Administration of activated lymphocyte-derived DNA accelerates and aggravates lupus nephritis in B6/lpr mice: a new approach to modify a lupus murine model.

B6/lpr mouse strain is a well-known systemic lupus erythematosus murine model characterized by uncontrolled lymphoproliferation and autoantibody production. However, it displays a delayed and mild development of lupus nephritis (LN), which is not conducive to the research of the pathogenesis and therapeutic strategies of this condition.

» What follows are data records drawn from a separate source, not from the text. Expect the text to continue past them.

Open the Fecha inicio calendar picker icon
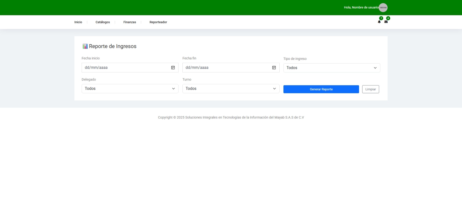462x222 pixels. 173,68
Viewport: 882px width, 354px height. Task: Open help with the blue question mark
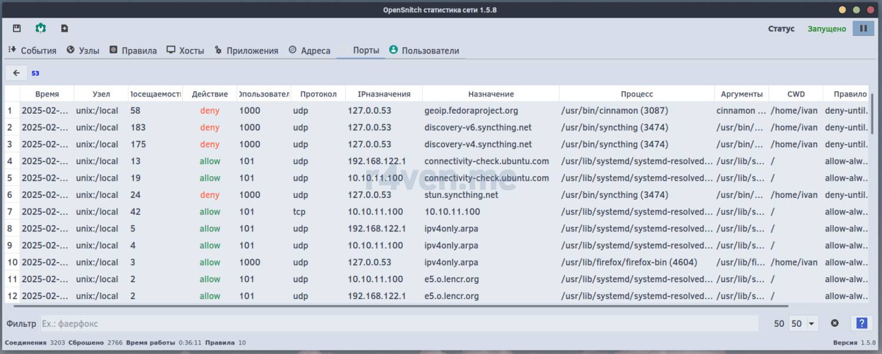point(861,323)
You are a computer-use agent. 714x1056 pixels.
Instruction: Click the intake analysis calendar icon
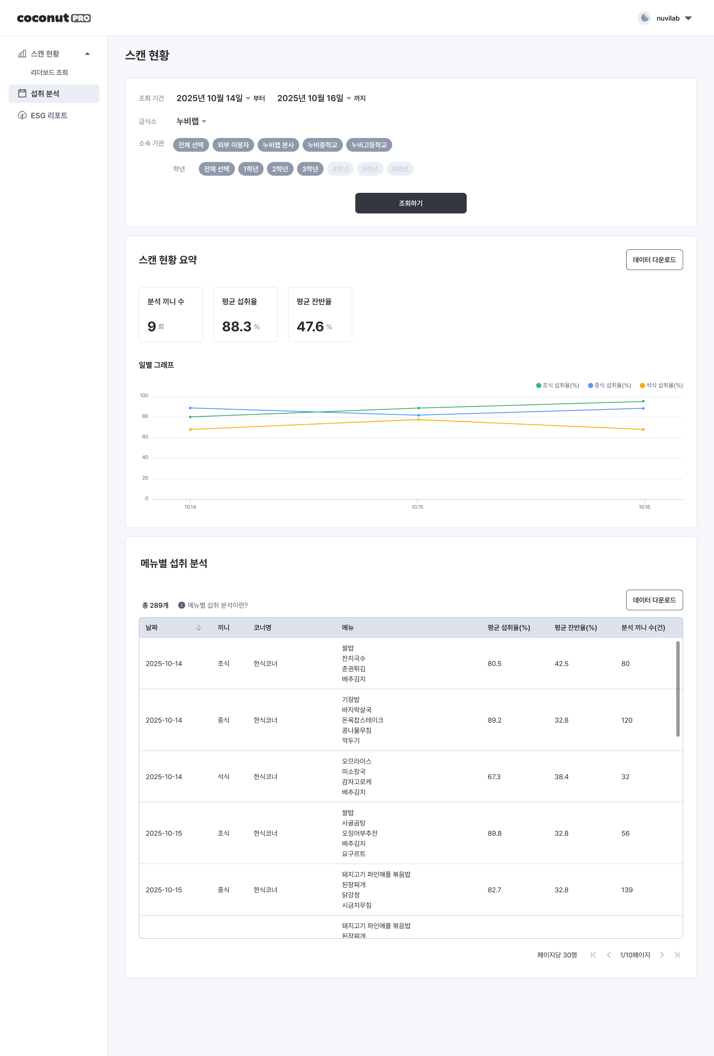22,93
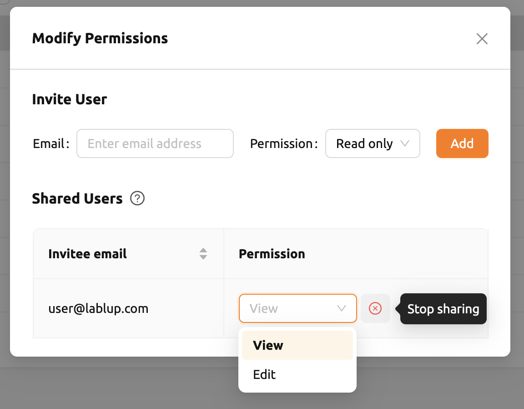524x409 pixels.
Task: Choose the View option from the dropdown list
Action: pos(297,345)
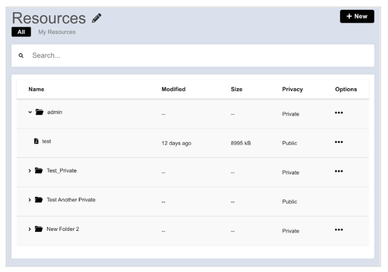Screen dimensions: 388x272
Task: Click the pencil edit icon beside Resources
Action: click(96, 18)
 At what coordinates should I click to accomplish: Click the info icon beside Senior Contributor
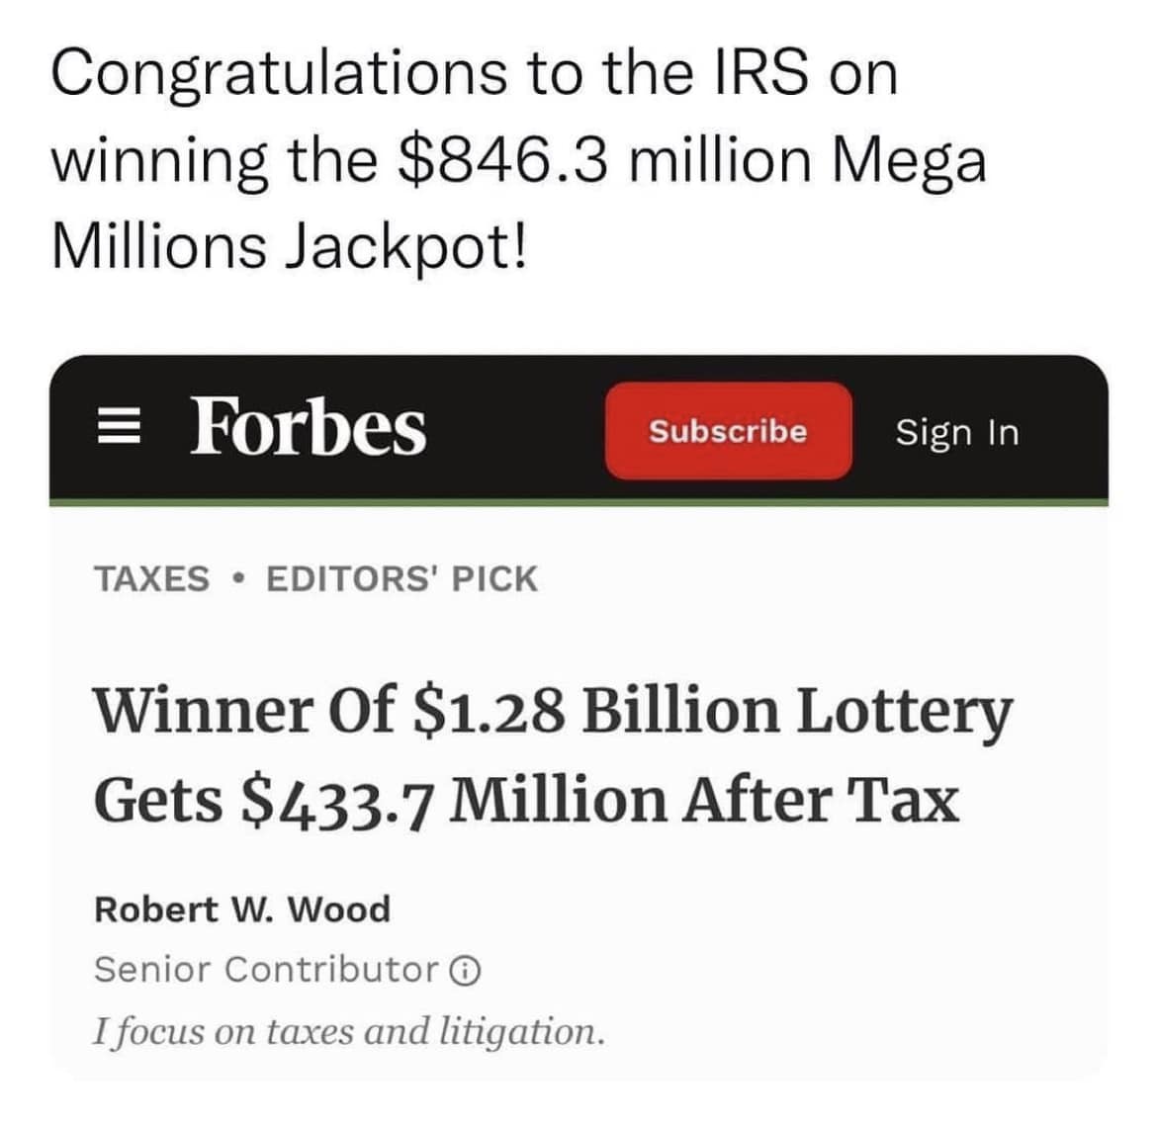[466, 971]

Our previous study demonstrated that activated lymphocyte-derived DNA (ALD-DNA) could induce high urine protein levels and severe glomerulonephritis (GN) in BALB/c mice. In the present study, we tried to remedy delayed urine protein production and mild GN in B6/lpr mice via ALD-DNA immunization. We found that urine protein levels were enhanced significantly in B6/lpr mice 4 weeks after ALD-DNA immunization compared with those in unactivated lymphocyte-derived (UnALD)-DNA- and phosphate-buffered saline (PBS)-treated controls. Moreover, more serious GN and glomerular immune complex were observed in ALD-DNA-immunized B6/lpr mice. We further explored the mechanism, and found that ALD-DNA immunization promoted T helper type 17 (Th17) cell enrichment remarkably, which enhanced the proportion of autoantibody-secreting plasma cells and promoted the production of anti-dsDNA autoantibodies, leading to accelerated and aggravated LN. Our data demonstrated that ALD-DNA immunization could remedy delayed urine protein production and mild GN in B6/lpr mouse, which makes it more suitable for studies on the pathogenesis of and therapeutic strategies against LN.